Birçok olay meydana gelmiştir aşure günü. Ne olaylar hem de. Tıpkı bu sene birçok önemli olayın aynı güne denk gelmesi gibi değil mi? Sizce bunu kim planlamış olabilir ki? Hz. Adem'in tövbesi, Hz. İdris'in diri olarak göğe yükseltilmesi, Hz. Nuh'un tufandan kurtulması, Hz. İbrahim'in ateşte yanmaması, Hz. Yakub'un Hz. Yusuf' a kavuşması, Hz. Eyüp'ün hastalıklarından iyileşmesi, Hz Musa'nın Kızıldeniz’ den geçip İsrailoğulları' nı Firavun’dan kurtarması ,Hz. Yusuf'un balığın karnından çıkması, Hz. İsa'nın doğumu ve ölümden kurtulup göre yükseltilmesi tüm bunlar aşure gününde olmuş farklı zamanlarda ama aynı günde. Aşure yemeğini düşünün türlü türlü yiyeceklerin bir araya gelerek bir kapta buluşmasını bir düşünün. Şimdi de 30 Ağustosu: Savaş öncesi yurdun her tarafından gelen askerlerin aynı cephede aynı amaç için birleştiğini hatırlayın, onların halini bir hayal edin ve Tekalif-i Milliye emirlerini ve yurdun dört bir yanından gelen yardımların birleşmesini düşünün. Bu yıl da birçok şey aynı gün, aynı yıl içerisinde buluşmadı mı? Bu sadece bir tesadüf mü, size hiç anlamlı gelmiyor mu ?Evrenin, doğanın, Allah'ın mesajı sizce sadece tesadüf olabilir mi? Mevlit Kandili de yani Hz. Muhammed'in dünyaya bir ışık gibi doğduğu gün de yeni bir devletin doğduğu ve dünyaya umut - ışık olan bir devletin doğduğu 29 Ekim'e Cumhuriyet’in ilanına denk geliyor. Pes doğrusu!
Ey Türk Milleti,
Hala bencillikle elinden kurtulup planlarından kendini sıyırıp doğanın ve Allah'ın bu birleştirici mesajına tesadüf mü diyeceksin, hâlâ birleşmeyecek misin? Birlik olmayacak mısın? Gerçekten dünya için insanlık için bu hastalığın çok özel bir mesaj olduğunu hala anlamadın mı? Belki bu açıdan bakarsanız 2020' nin getirdiği salgın, deprem, çığ, felaket, savaş bize farklı şeyler düşündürebilir, düşündürmelidir.

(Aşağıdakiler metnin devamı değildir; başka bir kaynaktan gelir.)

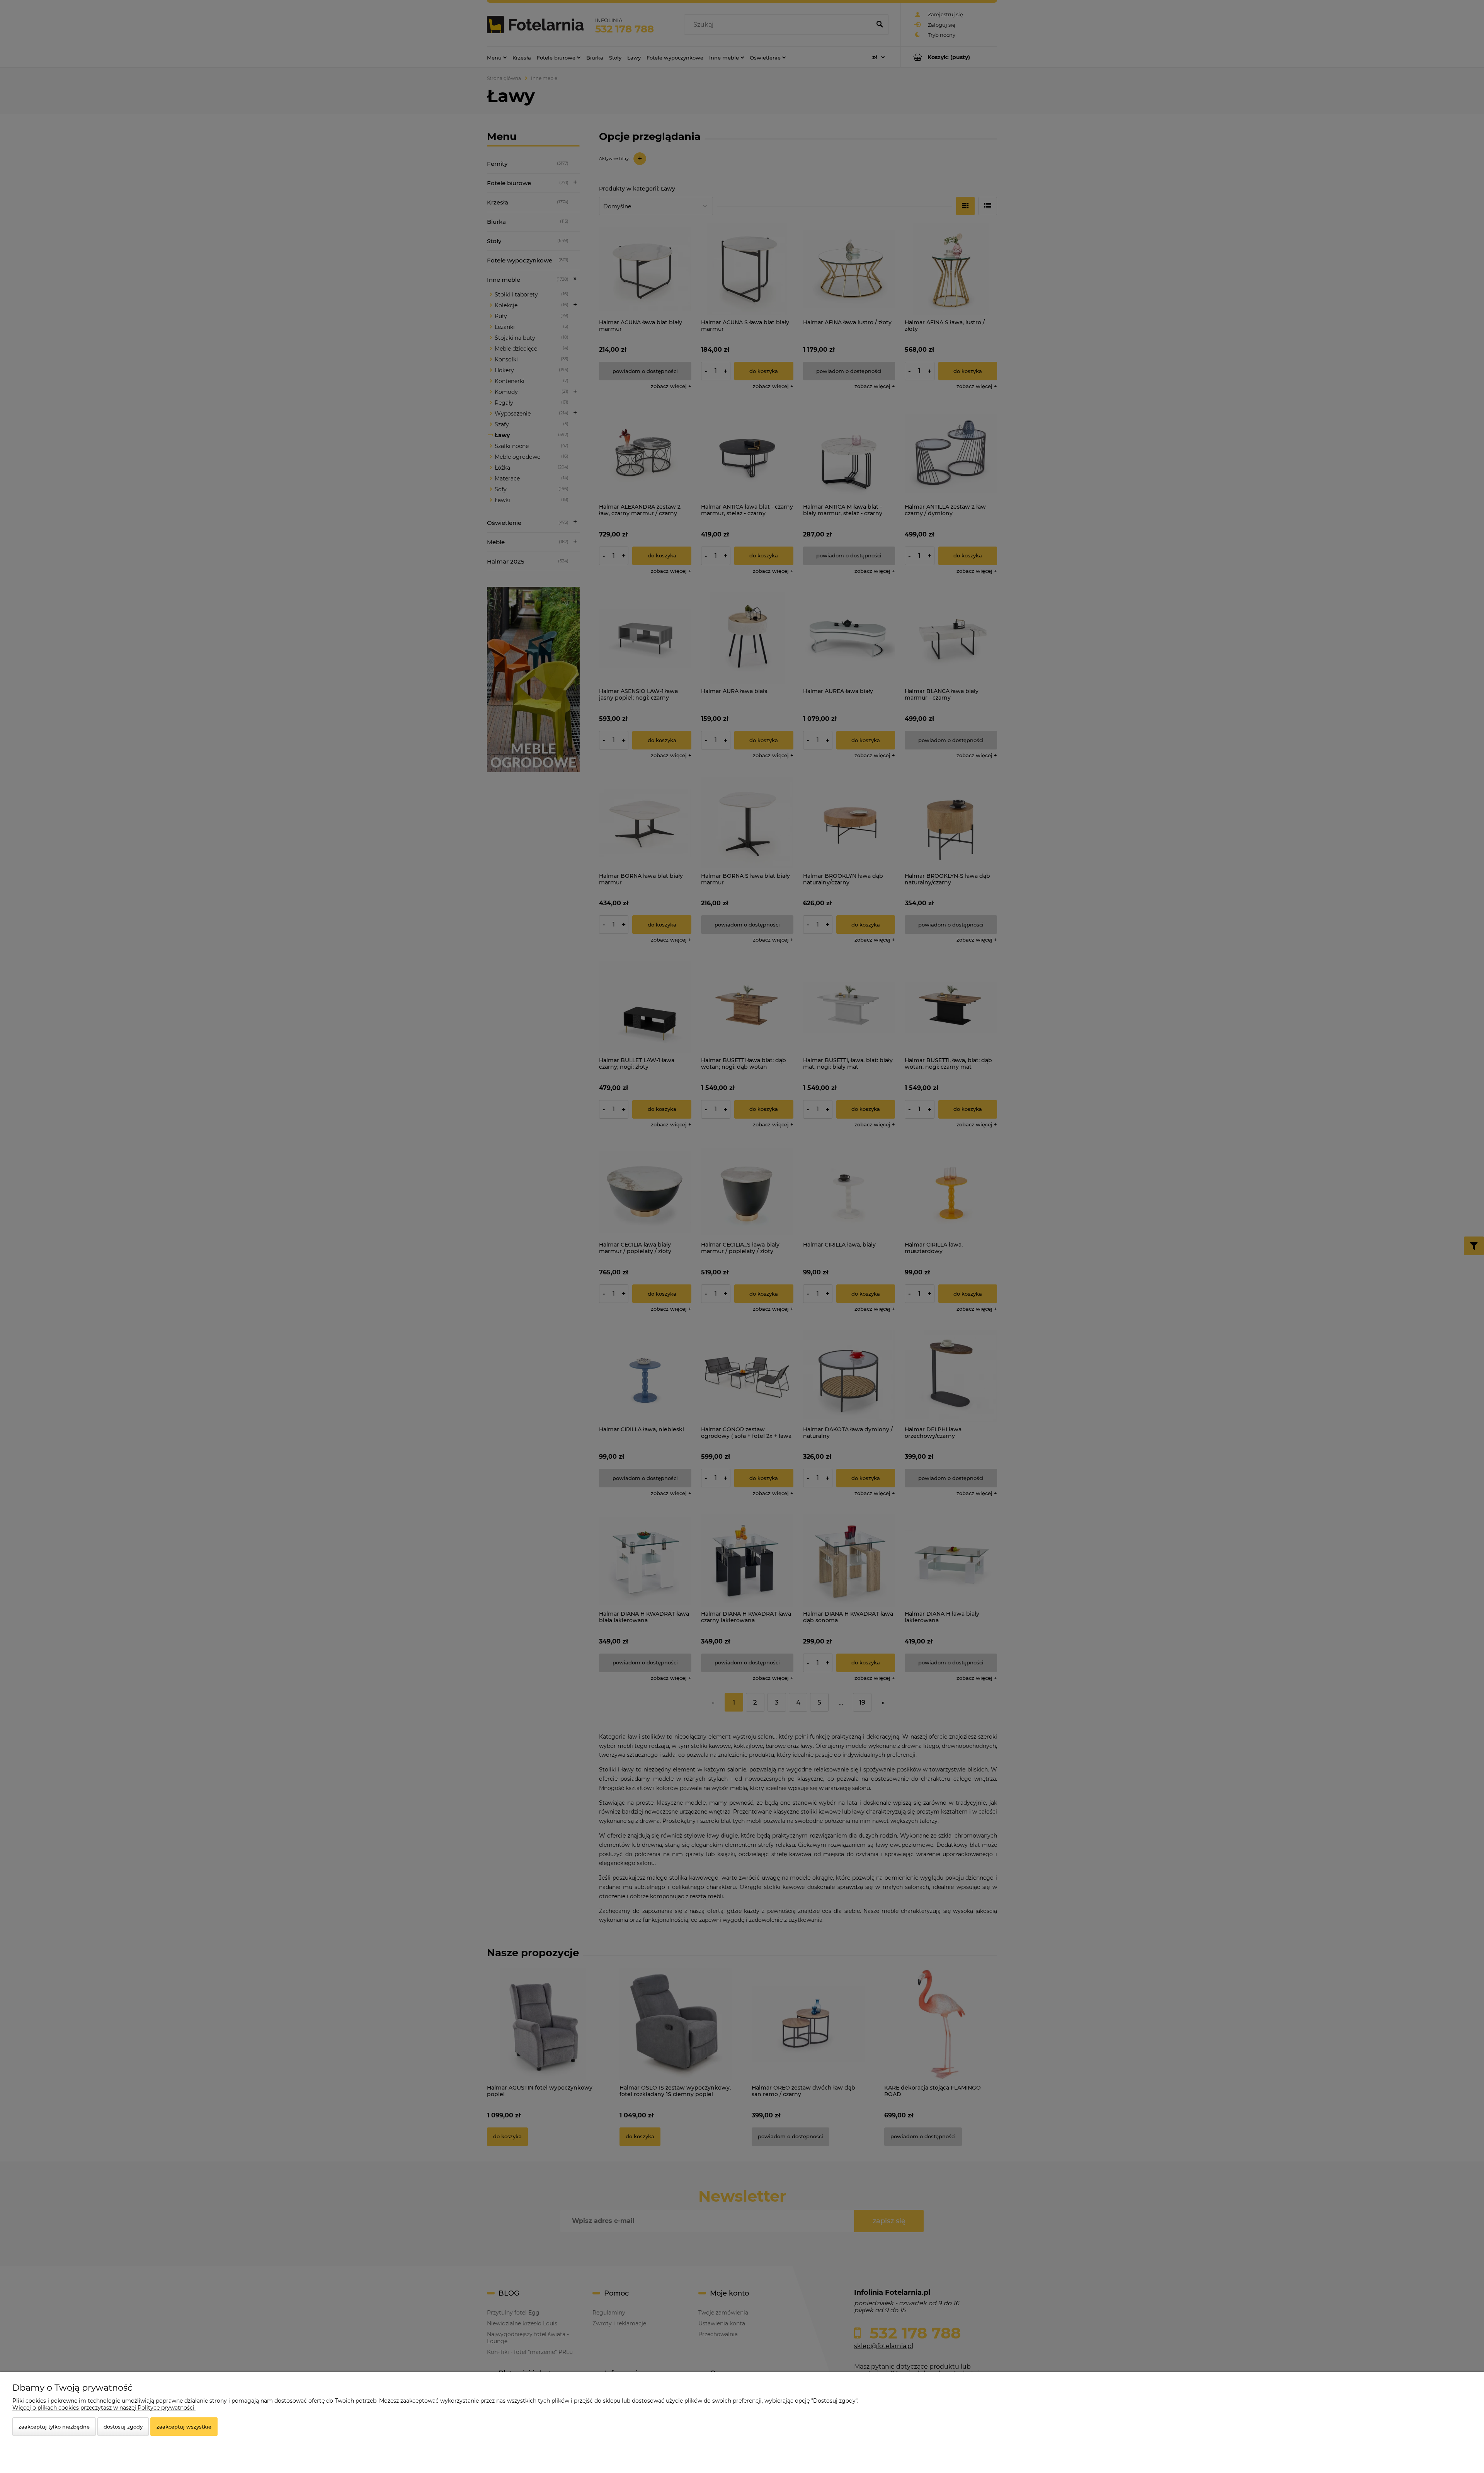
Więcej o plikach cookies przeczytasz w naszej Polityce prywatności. (104, 2407)
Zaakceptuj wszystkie (184, 2427)
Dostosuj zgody (123, 2427)
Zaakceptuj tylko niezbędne (54, 2427)
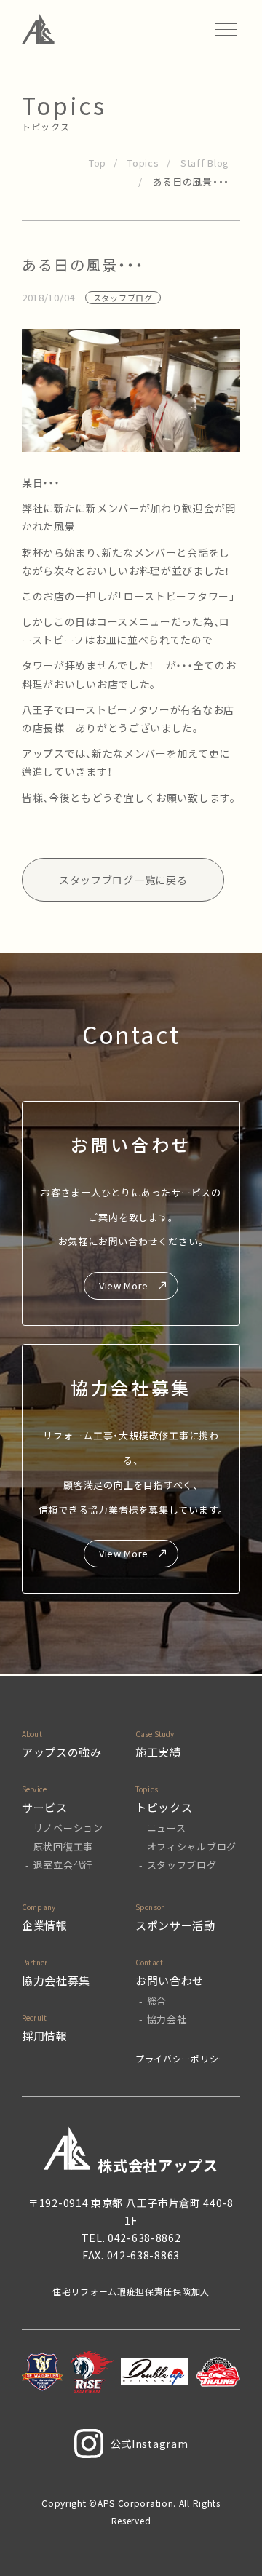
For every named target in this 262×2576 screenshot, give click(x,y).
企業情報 (45, 1925)
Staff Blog (204, 163)
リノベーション (68, 1827)
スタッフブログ (182, 1865)
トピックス (164, 1807)
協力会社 (167, 2019)
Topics (143, 163)
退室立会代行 (63, 1865)
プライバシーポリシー (181, 2058)
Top (97, 163)
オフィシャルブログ (192, 1846)
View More (123, 1285)
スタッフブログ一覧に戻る (123, 879)
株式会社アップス (158, 2165)
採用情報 (45, 2035)
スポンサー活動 (175, 1925)
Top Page (233, 2539)
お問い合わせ (169, 1980)
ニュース (166, 1827)
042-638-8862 (144, 2237)
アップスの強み (62, 1752)
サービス (45, 1807)
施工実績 (158, 1752)
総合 (157, 2001)
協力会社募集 (56, 1980)
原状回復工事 (63, 1846)
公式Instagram (149, 2443)
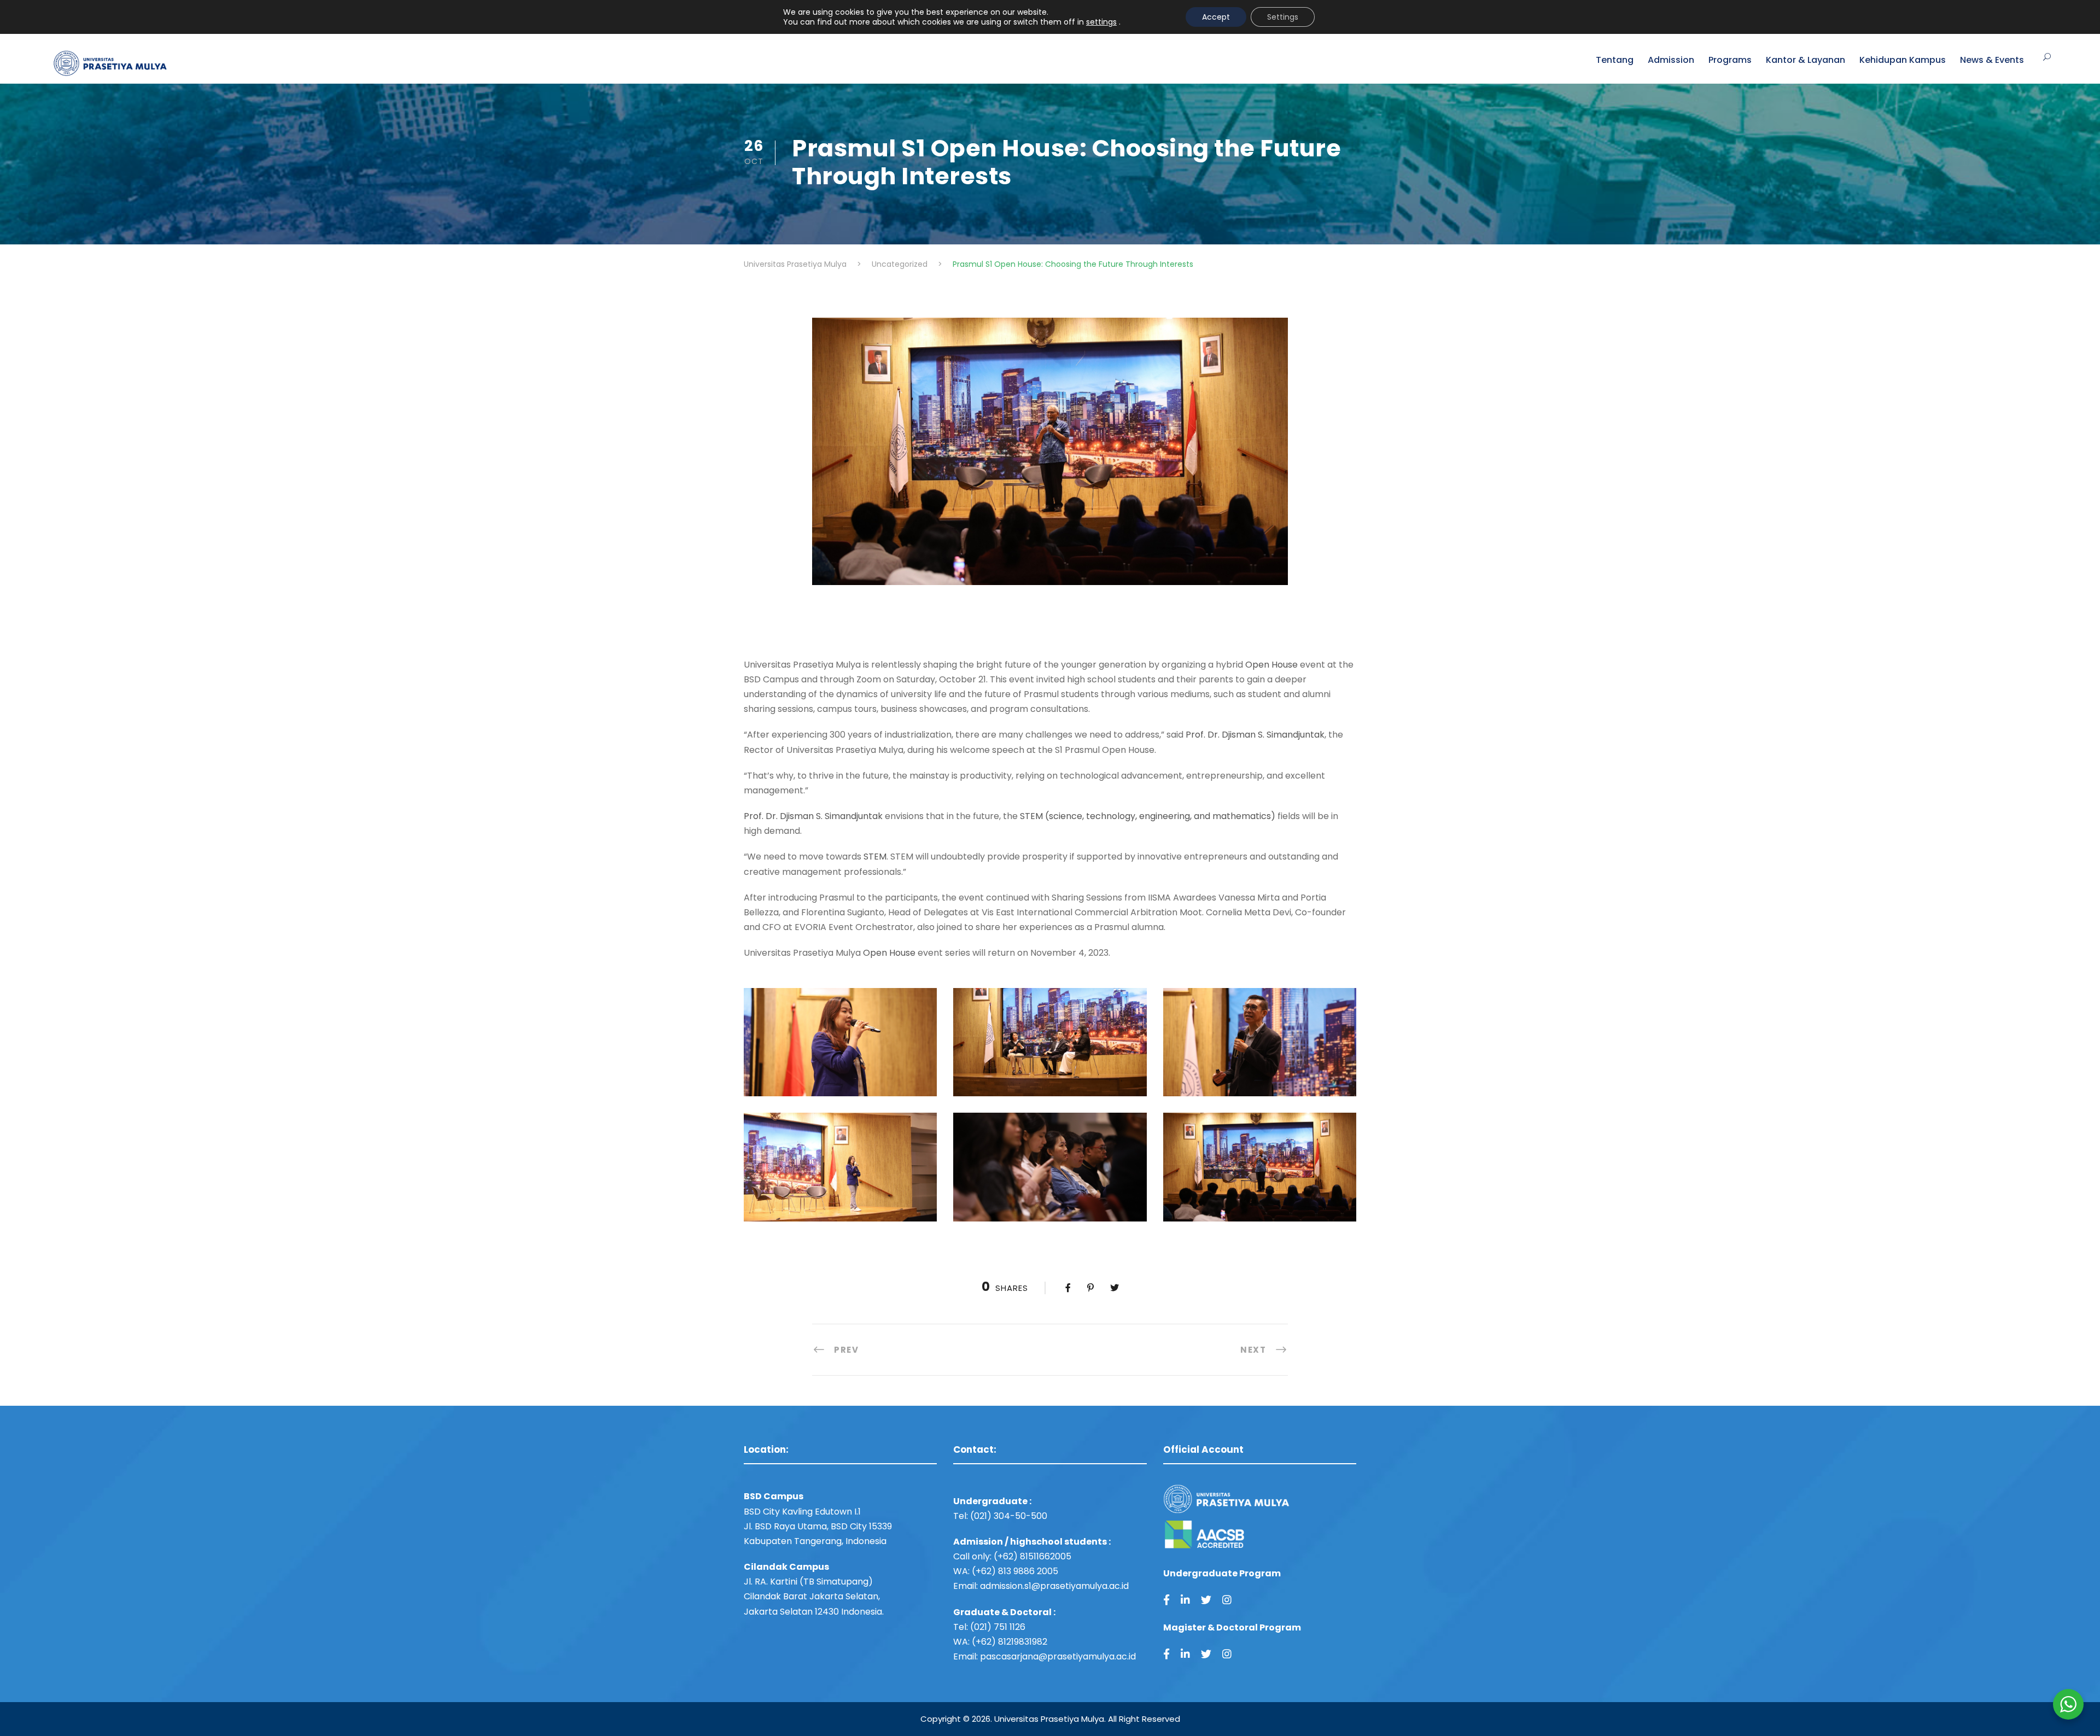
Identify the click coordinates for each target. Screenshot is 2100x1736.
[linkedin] (1185, 1600)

İsteyen bedel ödemek desin, isteyen kefaret desin, isteyen ders almak desin, isteyen biyolojik desin ne derse desin! Belki bu tarihi kader birliğini yaşadığımız için çok ayrıcalıklıyız. Nereden bakarsanız bakın yaşadığımız her an çok kıymetli. Kıymetini bilelim. İlginç bir yıl oluyor, bu yılın sağı solu belli olmuyor, şakası yok. Kimi bencilliklerimizi, planlarımızı, pazarlıklarımızı, bahanelerimizi, önyargılarımızı, polemiklerimizi bir kenara bırakıp en çok düşünmemiz gereken zamanda birlik olalım, hayata yeni bir sayfa açalım.
Dedim ya hayal bunlar. Sadece belki gerçek olur diye dillendiriyoruz işte.